KINO: Weltweit war 1990 «Ghost - Nachricht von Sam» mit Patrick Swayze und Whoopi Goldberg der umsatzstärkste Film. In Deutschland erreichte die Fantasy-Thriller-Komödie nur Platz sechs mit knapp vier Millionen Zuschauer. Davor lagen die schwarze Ehekomödie «Der Rosenkrieg», die Disney-Animation «Arielle - Die Meerjungfrau», der Zeichentrickfilm «Werner - Beinhart!» und die Baby-Komödie «Kuck mal, wer da spricht!».
Mit mehr als zehn Millionen Kinozuschauern - und damit mehr als doppelt so vielen wie der zweitplatzierte Film - war «Pretty Woman» einsame Spitze in den Kino-Jahrescharts. In der Liebeskomödie von Garry Marshall verguckt sich der Millionär Edward Lewis (Richard Gere) in die naive Prostituierte Vivian (Julia Roberts) und wandelt sich vom Finanzhai zum sozialen Wohltäter.
Bis heute gibt es in Beverly Hills im Luxushotel «Beverly Wilshire» an der edlen Shoppingmeile Rodeo Drive, in dem weite Teile des Films spielen, den Drink «Pretty Woman» an der Bar. Er besteht unter anderem aus Champagner, Wodka und Pfirsichlikör. Bei jeder TV-Ausstrahlung - etwa an Weihnachten - ist «Pretty Woman» noch heute ein Quotenhit. Die Lacher sind sicher gesetzt, etwa wenn Vivian beim Dinner die Schnecken «schlüpfrige kleine Scheisserchen» nennt.
FERNSEHEN: Mit Abstand die meisten Zuschauer vor den Fernsehgeräten vereinte Deutschlands Sieg bei der Fussball-WM. Sensationelle 88 Prozent Marktanteil und 28,7 Millionen Zuschauer wurden am 8. Juli 1990 in der Bundesrepublik für die ARD-Übertragung des Spiels in Rom gemessen. Deutschland besiegte Argentinien mit 1:0.
Von der damals erfolgreichsten Fernsehshow «Wetten, dass..?» gab es 1990 sechs Ausgaben. Die ZDF-Samstagabendshows mit Thomas Gottschalk kamen aus Wiesbaden, Duisburg, Hof, Saarbrücken, Linz und Emden.

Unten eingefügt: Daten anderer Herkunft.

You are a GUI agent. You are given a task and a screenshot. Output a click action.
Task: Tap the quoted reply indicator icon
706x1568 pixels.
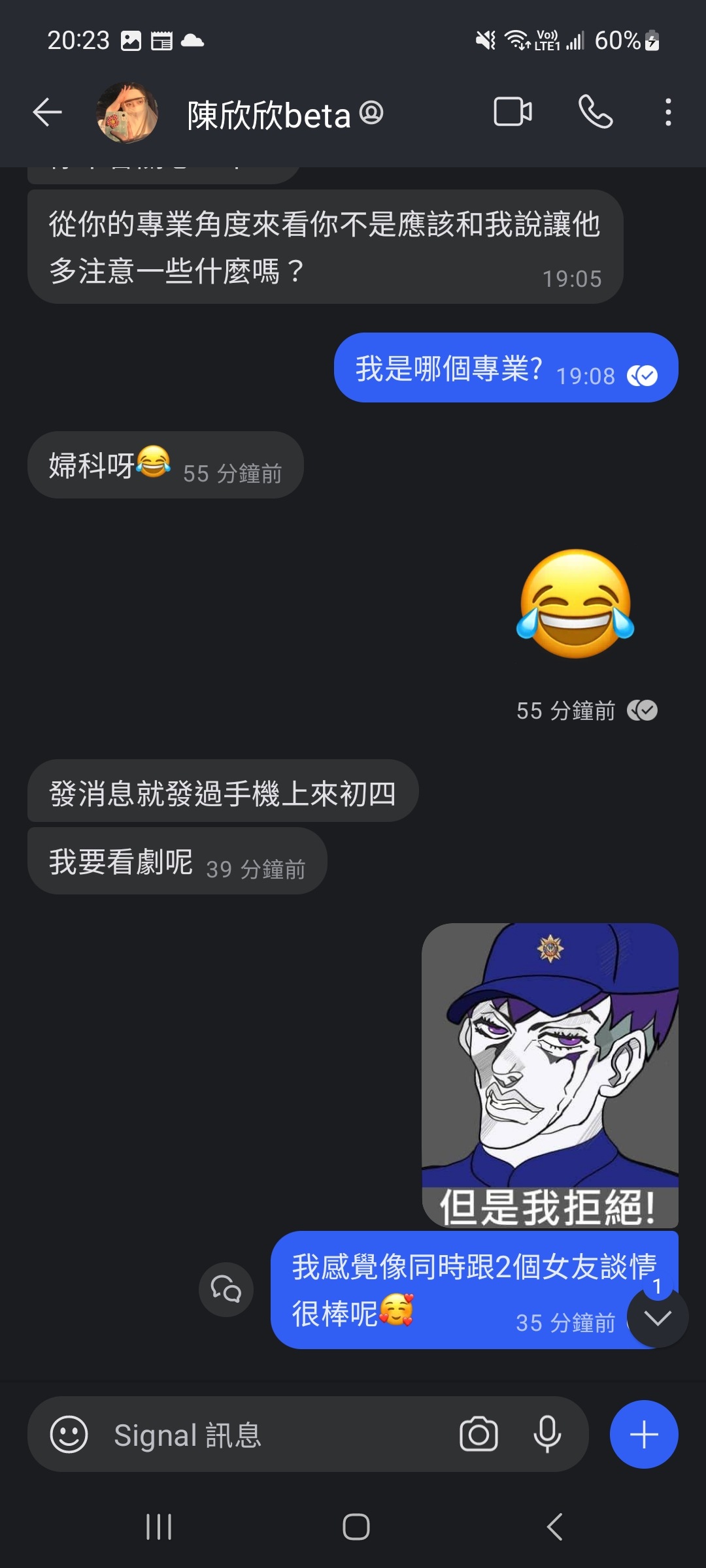coord(226,1289)
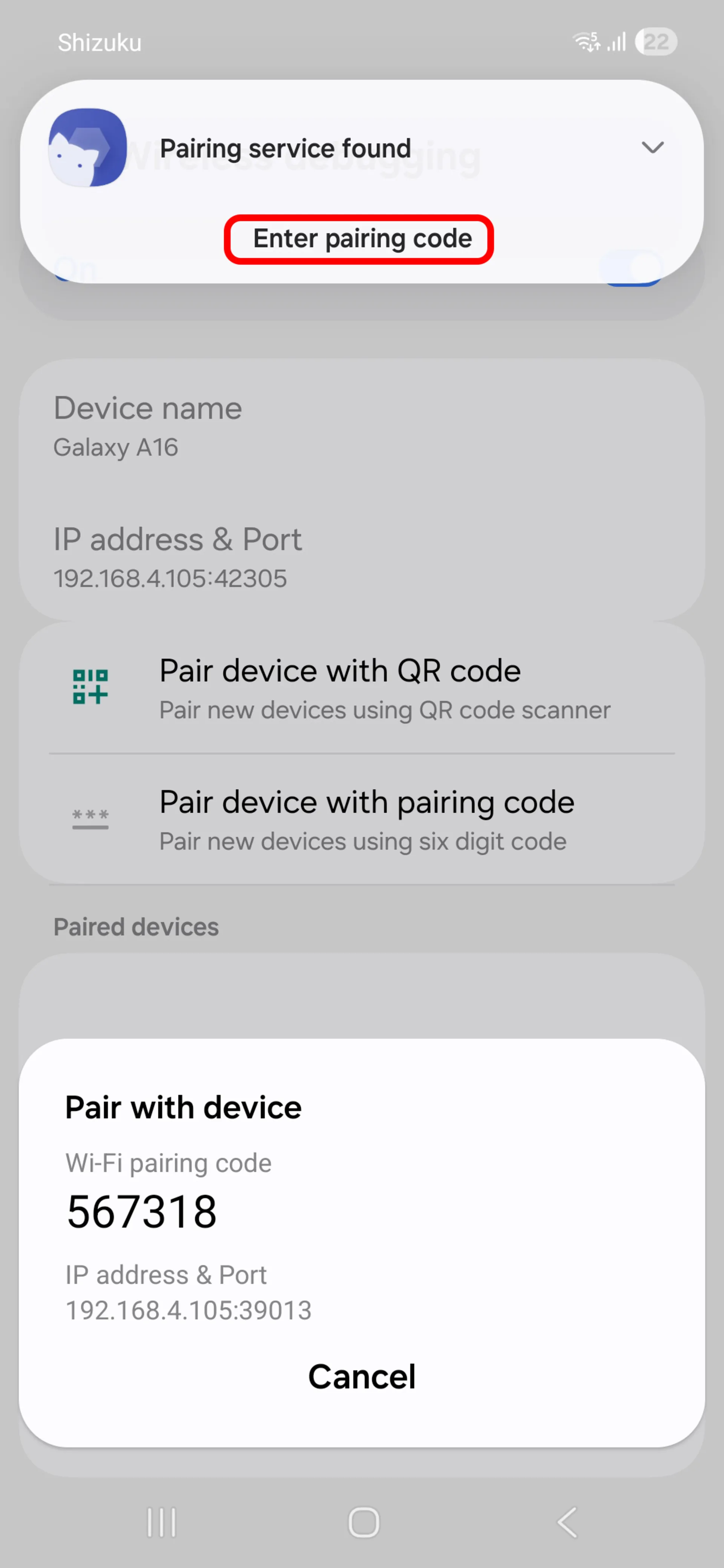Open recent apps from navigation bar
Viewport: 724px width, 1568px height.
(161, 1522)
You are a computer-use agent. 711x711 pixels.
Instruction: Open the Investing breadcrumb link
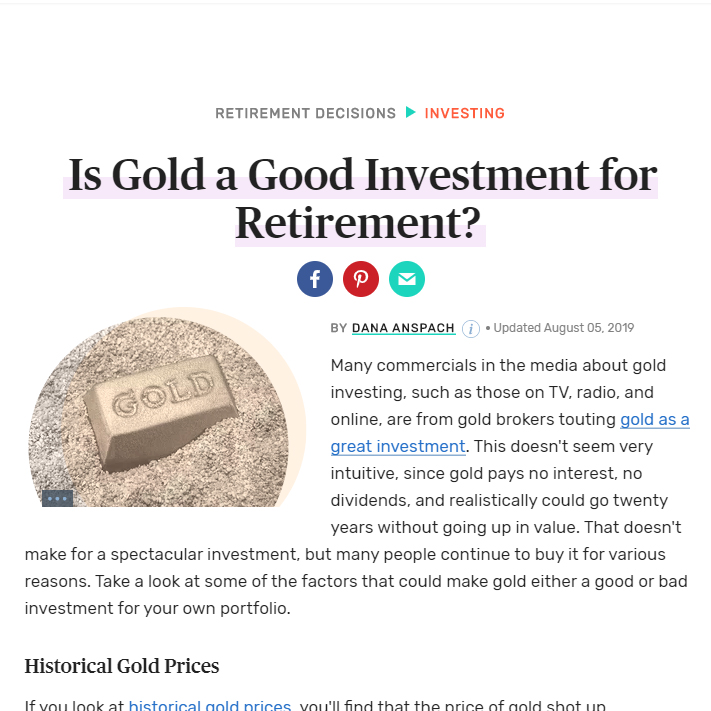[x=464, y=113]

Gäste waren Stars wie Witta Pohl, Mickey Rourke und Grace Jones, Siegfried und Roy, Lotti Huber und Karl Lagerfeld. Zu den präsentierten Hits gehörten «Se Bastasse Una Canzone» von Eros Ramazzotti und «Freiheit» von Marius Müller-Westernhagen.
Eine kleine Sensation war die erste Serie des deutschen Privatfernsehens: Bei RTL (damals noch RTLplus) ging am 17. Oktober «Ein Schloss am Wörthersee» auf Sendung. Die Hauptrolle spielte der mit dem Schlager «Ganz in Weiss» populär gewordene Sänger Roy Black. Auf 34 Folgen kam die deutsch-österreichische Fernsehserie bis 1992. Nach Roy Blacks Tod im Jahr 1991 übernahm Uschi Glas die Hauptrolle.
Der «Tatort» lief 1990 nur elfmal, darunter ein Krimi mit der noch heute aktiven Ermittlerin Lena Odenthal (Ulrike Folkerts) und vier mit Kultkommissar Horst Schimanski. Der aussergewöhnlichste Krimi war der Fall «Unter Brüdern» vom 28. Oktober. In der deutsch-deutschen Koproduktion von DFF und ARD aus den Reihen «Polizeiruf 110» und «Tatort» trafen die Kommissare Fuchs und Grawe aus dem Osten (Peter Borgelt und Andreas Schmidt-Schaller) auf Schimanski und Thanner aus dem Westen (Götz George und Eberhard Feik).